Having temporarily assuaged the money markets with a series of repo interventions this week, the Fed just announced plans to continue its overnight purchases until at least October 10th:
The [Open Market Trading] Desk will offer three 14-day term repo operations for an aggregate amount of at least $30 billion each. The Desk also will offer daily overnight repo operations for an aggregate amount of at least $75 billion each, until Thursday, October 10, 2019.
This announcement accommodates growing calls that the Fed provide more routine support to the overnight money market, which this week was struck with the greatest liquidity-chill since the 2008 financial crisis.
Beginning on Tuesday, the Fed has provided daily capital injections to cash-strapped banks, which so far total $278 billion. These efforts have achieved their stated goal of pushing down overnight rates to within the Fed’s targeted range:
The operations have calmed the funding market, with repo rates declining to more normal levels after soaring to 10% Tuesday, four times last week’s levels. Overnight general collateral repurchase agreement rates remained steady Friday, trading around 1.90%, according to ICAP.

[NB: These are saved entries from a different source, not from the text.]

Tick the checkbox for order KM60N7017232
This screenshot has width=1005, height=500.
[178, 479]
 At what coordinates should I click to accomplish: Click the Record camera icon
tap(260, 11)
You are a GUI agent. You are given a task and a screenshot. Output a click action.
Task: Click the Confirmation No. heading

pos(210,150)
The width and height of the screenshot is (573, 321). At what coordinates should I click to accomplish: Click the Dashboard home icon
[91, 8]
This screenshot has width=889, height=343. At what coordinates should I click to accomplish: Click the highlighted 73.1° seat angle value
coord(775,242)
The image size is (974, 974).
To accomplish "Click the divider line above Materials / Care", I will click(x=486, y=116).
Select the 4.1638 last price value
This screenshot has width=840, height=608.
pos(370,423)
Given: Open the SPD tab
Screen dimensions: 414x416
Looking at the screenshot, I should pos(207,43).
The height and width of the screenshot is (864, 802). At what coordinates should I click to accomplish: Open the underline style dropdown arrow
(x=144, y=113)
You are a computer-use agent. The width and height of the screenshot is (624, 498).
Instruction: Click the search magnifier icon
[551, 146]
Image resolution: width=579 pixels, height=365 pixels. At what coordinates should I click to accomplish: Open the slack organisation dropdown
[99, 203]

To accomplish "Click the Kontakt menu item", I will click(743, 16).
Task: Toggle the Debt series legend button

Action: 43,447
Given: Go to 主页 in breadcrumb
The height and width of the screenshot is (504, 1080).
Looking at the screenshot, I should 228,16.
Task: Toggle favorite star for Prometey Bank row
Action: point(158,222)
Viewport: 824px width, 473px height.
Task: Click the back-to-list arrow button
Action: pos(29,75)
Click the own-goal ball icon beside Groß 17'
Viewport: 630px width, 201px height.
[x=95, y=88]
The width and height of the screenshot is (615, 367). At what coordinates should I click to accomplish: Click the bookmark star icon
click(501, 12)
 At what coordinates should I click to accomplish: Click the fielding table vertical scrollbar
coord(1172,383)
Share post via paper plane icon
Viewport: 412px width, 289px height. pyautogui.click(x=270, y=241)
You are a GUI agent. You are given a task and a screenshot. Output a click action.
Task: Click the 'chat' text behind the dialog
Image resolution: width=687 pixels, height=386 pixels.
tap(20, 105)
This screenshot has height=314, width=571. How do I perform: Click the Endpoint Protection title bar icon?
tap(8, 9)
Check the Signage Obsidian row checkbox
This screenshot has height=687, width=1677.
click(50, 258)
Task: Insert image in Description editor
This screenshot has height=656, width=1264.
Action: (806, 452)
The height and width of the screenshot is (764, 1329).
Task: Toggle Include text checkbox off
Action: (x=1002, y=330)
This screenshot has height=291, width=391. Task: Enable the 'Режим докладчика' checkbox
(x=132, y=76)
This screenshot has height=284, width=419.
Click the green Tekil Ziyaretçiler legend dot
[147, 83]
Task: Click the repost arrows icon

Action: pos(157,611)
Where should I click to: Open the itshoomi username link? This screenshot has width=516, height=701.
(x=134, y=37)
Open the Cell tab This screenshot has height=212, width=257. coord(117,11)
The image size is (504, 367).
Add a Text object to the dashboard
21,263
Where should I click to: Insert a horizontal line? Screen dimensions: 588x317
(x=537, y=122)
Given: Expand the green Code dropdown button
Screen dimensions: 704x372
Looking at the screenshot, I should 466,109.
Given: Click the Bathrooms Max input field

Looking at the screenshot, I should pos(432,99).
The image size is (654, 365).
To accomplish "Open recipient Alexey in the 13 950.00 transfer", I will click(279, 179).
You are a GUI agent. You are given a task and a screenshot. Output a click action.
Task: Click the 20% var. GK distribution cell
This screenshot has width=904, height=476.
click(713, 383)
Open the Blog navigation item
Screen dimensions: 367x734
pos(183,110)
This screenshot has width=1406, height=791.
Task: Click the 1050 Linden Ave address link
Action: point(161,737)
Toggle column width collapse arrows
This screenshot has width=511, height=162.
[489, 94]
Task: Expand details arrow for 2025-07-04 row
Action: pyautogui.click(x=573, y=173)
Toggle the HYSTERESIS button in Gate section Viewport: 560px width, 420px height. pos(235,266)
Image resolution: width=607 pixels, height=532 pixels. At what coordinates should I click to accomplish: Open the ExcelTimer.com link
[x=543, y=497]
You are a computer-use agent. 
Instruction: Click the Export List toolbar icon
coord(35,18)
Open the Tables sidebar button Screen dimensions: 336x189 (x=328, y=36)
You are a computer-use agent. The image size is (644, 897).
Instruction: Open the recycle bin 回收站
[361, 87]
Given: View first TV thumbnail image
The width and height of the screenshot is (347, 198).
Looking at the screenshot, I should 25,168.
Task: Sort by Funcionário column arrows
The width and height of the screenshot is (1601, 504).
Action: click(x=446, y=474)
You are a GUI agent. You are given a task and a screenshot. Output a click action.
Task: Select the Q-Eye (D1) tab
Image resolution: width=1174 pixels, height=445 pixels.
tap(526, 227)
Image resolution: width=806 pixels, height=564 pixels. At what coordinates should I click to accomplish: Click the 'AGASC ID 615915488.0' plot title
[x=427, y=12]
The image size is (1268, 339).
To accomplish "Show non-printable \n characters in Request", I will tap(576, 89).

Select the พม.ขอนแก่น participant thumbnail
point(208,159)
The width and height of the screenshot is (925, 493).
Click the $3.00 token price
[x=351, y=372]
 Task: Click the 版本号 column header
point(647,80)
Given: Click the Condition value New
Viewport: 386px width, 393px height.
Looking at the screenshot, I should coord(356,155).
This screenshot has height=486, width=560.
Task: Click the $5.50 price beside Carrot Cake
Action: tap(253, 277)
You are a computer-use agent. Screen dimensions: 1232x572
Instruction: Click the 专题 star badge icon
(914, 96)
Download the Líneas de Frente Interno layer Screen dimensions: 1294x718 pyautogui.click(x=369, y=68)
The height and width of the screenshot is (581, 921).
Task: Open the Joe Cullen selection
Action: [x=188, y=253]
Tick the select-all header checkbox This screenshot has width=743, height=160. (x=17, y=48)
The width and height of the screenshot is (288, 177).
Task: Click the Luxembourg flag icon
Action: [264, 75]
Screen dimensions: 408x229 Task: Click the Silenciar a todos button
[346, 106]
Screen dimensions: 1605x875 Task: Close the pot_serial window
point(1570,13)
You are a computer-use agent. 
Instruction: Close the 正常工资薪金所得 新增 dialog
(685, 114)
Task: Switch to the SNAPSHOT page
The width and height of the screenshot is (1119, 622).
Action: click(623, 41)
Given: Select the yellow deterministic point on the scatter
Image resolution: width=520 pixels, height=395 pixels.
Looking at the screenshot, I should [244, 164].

A consensus on what caused the liquidity-chill earlier this week has not yet been reached. The stated reasons from Fed Chairman Jerome Powell are as follows: corporate tax-day on Monday decreased banks’ reserves, while Thursday’s new Treasury issuances (which banks wanted to buy so they could sell them later to their clients at a high mark-up) increased their demand for cash.
There are, of course, other theories, that have to do with Dodd-Frank, the retirement of QE, and even Saudi Aramco’s oil spill this Sunday.
Some business leaders have adopted a less speculative approach. On his BlazeTV show on Thursday, financial oracle Glenn Beck acutely opined: “there is something very wrong here.”
So, no one knows the cause of the problem, but everyone [ie bold name investment bankers and their friends at the Fed] seems to have identified the solution: Mo' money. In its announcement today, the Fed also stated that October 10th may not mark the end of its repo-shenanigans:
After October 10, 2019, the Desk will conduct operations as necessary to help maintain the federal funds rate in the target range, the amounts and timing of which have not yet been determined.
It remains unclear why, in a world with $17 trillion of negative-yielding debt, there is not enough liquidity for banks to keep their lights on.